The ranks of pure robo-advisors have been thinning. Here is a comparison of costs and features at some of the remaining major players:
|advisor: with $250K+, rebalancing, tax loss harvesting
|Schwab Intelligent Portfolios
|Schwab ETFs, other ETFs, cash
|advisor, rebalancing, tax loss harvesting
|portfolio review, rebalancing, tax loss harvesting
In general, we should be happy to see more competition in financial services. Historically, the result has been lower prices and more transparency. And robo-advisors have played a recent role in that process. But the technology is gradually being co-opted by the mainstream financial services firms. Rather than robo-advisors taking over the investing world, existing financial advisors are supplementing their offerings with the technology.
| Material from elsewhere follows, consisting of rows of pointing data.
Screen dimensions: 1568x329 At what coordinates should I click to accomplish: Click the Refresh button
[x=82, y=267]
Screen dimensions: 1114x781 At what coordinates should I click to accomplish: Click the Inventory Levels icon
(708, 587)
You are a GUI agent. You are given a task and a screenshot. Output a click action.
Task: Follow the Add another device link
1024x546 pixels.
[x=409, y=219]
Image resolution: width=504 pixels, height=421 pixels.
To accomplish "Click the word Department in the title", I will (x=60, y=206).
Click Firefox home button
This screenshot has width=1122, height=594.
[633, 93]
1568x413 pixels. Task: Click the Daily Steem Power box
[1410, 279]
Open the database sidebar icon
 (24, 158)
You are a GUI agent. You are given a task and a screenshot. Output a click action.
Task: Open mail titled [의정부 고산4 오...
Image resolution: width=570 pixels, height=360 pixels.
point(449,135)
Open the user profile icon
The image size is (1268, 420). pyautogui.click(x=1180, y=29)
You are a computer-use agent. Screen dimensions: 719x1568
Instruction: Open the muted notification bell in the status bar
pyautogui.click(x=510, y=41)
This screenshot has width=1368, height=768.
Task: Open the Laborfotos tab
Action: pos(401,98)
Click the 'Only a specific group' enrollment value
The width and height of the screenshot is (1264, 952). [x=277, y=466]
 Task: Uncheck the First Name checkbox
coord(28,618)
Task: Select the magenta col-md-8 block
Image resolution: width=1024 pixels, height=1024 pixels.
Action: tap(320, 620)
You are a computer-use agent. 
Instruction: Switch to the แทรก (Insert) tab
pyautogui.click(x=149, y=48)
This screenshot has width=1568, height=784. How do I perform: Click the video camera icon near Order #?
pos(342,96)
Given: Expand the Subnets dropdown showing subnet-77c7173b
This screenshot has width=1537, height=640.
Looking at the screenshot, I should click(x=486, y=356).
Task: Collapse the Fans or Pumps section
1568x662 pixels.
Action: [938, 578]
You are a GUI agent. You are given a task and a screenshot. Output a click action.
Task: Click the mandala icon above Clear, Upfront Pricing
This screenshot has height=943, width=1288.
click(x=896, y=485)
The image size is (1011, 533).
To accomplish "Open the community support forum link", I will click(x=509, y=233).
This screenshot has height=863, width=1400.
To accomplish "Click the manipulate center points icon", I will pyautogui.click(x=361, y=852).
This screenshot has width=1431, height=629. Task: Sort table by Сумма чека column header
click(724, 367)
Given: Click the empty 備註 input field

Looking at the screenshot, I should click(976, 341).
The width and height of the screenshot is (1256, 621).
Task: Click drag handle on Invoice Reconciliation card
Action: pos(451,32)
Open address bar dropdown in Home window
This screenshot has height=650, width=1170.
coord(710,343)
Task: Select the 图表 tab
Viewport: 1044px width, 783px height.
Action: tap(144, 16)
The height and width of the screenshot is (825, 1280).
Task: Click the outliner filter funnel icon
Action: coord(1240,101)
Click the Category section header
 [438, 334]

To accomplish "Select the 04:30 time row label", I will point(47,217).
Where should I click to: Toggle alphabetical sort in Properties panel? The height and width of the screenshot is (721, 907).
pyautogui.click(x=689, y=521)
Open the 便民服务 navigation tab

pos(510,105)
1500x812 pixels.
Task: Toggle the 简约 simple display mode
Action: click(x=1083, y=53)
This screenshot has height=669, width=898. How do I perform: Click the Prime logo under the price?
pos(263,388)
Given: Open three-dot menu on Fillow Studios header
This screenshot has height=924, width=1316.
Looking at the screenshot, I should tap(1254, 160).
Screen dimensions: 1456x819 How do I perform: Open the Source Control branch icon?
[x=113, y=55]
Choosing a robo-advisor wouldn’t be a mistake for most investors. But they are optimal for a relatively small group — often the tech-savvy and price-sensitive younger crowd. Those with slightly more experience could be just as well served, at an even lower price, by managing a simple do-it-yourself portfolio of low-cost passive index funds. And those with no experience at all might be comforted by hiring a human advisor — at near-robo prices — who can talk them through key investment decisions and coach them on their financial journey.
Robo-advisors are a solid choice for investors seeking low costs and modest guidance. Though not the rising star they once were, compared to high-cost active management, trying to time the market, buying complex annuity products, or not investing at all, robo-advisors are a clear win.